[Start of section]

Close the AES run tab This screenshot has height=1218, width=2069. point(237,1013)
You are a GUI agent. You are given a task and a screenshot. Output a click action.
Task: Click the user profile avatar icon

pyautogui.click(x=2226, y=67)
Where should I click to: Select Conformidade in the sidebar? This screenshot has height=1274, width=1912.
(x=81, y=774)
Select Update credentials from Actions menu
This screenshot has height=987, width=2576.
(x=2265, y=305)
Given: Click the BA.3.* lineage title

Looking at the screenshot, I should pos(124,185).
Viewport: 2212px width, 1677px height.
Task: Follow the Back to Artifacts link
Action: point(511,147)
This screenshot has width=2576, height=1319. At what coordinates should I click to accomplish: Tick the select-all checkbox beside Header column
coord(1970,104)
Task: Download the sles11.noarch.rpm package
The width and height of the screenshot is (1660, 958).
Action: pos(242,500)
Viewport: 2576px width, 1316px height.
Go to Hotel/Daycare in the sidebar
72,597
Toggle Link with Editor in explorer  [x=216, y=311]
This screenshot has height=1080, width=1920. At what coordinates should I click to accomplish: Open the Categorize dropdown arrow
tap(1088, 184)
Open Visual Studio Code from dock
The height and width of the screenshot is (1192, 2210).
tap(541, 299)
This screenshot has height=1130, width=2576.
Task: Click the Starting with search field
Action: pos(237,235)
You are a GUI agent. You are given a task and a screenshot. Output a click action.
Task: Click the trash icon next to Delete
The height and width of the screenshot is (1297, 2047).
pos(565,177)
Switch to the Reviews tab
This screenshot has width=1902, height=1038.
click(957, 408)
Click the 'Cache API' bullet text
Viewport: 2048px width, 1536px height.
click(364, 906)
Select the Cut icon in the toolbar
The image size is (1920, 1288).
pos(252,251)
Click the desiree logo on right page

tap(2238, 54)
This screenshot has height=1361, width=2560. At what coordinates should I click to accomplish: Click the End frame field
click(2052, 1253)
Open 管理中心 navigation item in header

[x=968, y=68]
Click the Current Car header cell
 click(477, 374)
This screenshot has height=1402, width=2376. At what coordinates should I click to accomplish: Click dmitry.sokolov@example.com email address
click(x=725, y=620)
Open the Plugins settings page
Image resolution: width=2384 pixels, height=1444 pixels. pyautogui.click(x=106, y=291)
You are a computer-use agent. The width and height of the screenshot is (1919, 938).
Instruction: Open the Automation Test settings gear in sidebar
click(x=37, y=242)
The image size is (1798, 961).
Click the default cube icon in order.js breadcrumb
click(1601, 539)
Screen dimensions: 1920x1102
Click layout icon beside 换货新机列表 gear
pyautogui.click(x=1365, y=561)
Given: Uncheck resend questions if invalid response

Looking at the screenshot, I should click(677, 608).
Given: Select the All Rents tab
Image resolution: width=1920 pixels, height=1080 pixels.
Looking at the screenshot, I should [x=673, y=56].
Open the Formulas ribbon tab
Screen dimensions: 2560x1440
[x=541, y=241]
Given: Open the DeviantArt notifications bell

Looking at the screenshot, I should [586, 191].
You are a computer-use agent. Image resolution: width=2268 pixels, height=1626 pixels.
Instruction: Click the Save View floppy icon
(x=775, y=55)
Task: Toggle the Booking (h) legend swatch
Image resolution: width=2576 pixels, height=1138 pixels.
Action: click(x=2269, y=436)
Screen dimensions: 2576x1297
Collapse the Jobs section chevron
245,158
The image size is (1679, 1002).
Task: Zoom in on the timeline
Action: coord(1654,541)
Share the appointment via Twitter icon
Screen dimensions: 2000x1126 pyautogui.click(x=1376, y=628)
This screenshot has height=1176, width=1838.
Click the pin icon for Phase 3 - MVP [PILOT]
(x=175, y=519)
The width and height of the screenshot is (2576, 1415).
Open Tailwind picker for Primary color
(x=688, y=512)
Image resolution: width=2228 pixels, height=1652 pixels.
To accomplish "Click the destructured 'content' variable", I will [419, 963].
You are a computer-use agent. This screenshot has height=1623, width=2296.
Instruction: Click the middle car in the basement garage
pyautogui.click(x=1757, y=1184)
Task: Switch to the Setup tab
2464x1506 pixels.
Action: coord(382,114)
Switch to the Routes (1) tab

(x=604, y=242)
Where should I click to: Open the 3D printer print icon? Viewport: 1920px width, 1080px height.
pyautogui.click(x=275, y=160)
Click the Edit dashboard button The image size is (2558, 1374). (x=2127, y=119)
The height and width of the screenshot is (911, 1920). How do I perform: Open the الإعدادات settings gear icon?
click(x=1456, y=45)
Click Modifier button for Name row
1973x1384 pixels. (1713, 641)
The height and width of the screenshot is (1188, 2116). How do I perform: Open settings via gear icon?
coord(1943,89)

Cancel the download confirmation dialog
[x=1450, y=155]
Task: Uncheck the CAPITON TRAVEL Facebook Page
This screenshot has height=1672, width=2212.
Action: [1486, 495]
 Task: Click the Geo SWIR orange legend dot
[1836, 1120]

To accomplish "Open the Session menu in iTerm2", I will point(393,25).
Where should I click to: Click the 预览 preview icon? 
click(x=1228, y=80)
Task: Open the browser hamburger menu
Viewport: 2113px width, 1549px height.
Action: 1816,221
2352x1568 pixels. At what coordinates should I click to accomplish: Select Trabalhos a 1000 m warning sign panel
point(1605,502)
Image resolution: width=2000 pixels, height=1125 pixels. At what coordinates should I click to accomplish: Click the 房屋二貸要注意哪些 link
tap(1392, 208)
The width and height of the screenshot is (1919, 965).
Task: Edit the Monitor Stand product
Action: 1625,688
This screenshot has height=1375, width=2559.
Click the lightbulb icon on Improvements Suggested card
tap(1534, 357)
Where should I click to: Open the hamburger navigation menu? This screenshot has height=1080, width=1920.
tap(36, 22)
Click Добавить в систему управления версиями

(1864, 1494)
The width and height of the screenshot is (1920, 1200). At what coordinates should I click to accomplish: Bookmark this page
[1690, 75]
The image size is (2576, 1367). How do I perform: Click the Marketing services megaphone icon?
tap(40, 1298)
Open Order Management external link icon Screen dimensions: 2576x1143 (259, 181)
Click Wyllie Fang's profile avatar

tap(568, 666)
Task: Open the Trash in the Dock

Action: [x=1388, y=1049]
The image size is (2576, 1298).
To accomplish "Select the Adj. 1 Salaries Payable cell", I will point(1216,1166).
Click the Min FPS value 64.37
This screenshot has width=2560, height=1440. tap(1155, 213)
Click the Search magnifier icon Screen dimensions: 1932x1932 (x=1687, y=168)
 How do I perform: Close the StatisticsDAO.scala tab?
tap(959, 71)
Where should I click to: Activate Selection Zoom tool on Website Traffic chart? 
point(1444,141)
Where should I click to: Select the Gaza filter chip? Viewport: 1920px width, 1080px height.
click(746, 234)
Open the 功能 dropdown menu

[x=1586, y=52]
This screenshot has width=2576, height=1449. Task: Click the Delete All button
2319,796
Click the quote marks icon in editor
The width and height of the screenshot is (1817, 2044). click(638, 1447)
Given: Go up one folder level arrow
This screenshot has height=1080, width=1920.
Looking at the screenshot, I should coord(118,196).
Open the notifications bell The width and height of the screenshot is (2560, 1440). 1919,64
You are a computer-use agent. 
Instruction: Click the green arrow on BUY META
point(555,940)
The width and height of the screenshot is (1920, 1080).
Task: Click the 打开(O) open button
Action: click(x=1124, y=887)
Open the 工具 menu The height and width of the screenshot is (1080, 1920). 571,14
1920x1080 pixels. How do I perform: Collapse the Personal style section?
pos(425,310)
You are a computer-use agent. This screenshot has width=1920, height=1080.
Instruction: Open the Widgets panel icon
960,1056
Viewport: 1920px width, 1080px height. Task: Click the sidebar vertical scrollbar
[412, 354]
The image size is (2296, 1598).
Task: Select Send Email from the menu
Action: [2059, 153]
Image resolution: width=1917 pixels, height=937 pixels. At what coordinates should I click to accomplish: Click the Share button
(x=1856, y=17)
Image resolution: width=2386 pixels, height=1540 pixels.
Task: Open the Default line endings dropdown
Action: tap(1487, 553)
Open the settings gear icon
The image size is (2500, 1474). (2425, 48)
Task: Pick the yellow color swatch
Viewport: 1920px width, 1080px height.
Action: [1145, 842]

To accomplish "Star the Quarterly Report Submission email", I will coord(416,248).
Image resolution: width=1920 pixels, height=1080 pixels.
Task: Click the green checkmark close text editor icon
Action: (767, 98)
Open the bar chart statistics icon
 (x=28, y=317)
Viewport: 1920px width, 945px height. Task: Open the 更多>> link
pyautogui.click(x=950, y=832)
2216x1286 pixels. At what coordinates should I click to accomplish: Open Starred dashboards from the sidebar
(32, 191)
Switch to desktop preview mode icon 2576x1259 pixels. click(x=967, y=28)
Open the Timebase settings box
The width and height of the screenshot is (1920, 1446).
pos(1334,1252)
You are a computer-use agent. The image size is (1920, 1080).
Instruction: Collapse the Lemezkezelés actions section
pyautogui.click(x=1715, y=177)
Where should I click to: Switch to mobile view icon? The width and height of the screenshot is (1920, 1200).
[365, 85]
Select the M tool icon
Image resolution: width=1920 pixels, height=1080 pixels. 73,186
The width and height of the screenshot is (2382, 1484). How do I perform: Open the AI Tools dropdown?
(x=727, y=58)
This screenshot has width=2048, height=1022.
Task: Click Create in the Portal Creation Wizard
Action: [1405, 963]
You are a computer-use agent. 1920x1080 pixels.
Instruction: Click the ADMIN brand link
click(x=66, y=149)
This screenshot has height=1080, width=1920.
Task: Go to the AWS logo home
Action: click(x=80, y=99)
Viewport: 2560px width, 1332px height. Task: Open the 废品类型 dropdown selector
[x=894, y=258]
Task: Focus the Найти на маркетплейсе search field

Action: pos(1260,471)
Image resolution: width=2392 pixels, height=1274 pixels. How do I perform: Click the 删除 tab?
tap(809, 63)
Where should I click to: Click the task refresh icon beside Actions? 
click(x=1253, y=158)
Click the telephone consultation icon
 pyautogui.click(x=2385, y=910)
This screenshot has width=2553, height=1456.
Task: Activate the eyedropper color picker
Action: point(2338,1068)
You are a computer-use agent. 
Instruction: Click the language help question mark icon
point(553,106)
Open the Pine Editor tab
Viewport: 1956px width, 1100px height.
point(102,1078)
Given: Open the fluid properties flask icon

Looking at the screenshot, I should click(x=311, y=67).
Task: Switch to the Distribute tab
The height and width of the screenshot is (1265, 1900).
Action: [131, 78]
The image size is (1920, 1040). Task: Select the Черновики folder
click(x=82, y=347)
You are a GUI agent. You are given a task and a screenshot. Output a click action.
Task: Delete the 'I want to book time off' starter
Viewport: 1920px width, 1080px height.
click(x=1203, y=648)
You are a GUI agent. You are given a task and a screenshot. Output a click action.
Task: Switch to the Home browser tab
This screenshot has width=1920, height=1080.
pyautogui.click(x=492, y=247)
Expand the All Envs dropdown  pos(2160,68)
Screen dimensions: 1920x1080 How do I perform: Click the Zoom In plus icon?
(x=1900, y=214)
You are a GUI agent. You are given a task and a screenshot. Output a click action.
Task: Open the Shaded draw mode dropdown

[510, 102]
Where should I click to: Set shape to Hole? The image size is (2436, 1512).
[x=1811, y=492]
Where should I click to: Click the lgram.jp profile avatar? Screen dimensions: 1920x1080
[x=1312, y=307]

[End of section]

What to work on: Go through the listing above and return each line that includes the word "Toggle".

Response area:
Toggle Link with Editor in explorer  [x=216, y=311]
Task: Toggle the Booking (h) legend swatch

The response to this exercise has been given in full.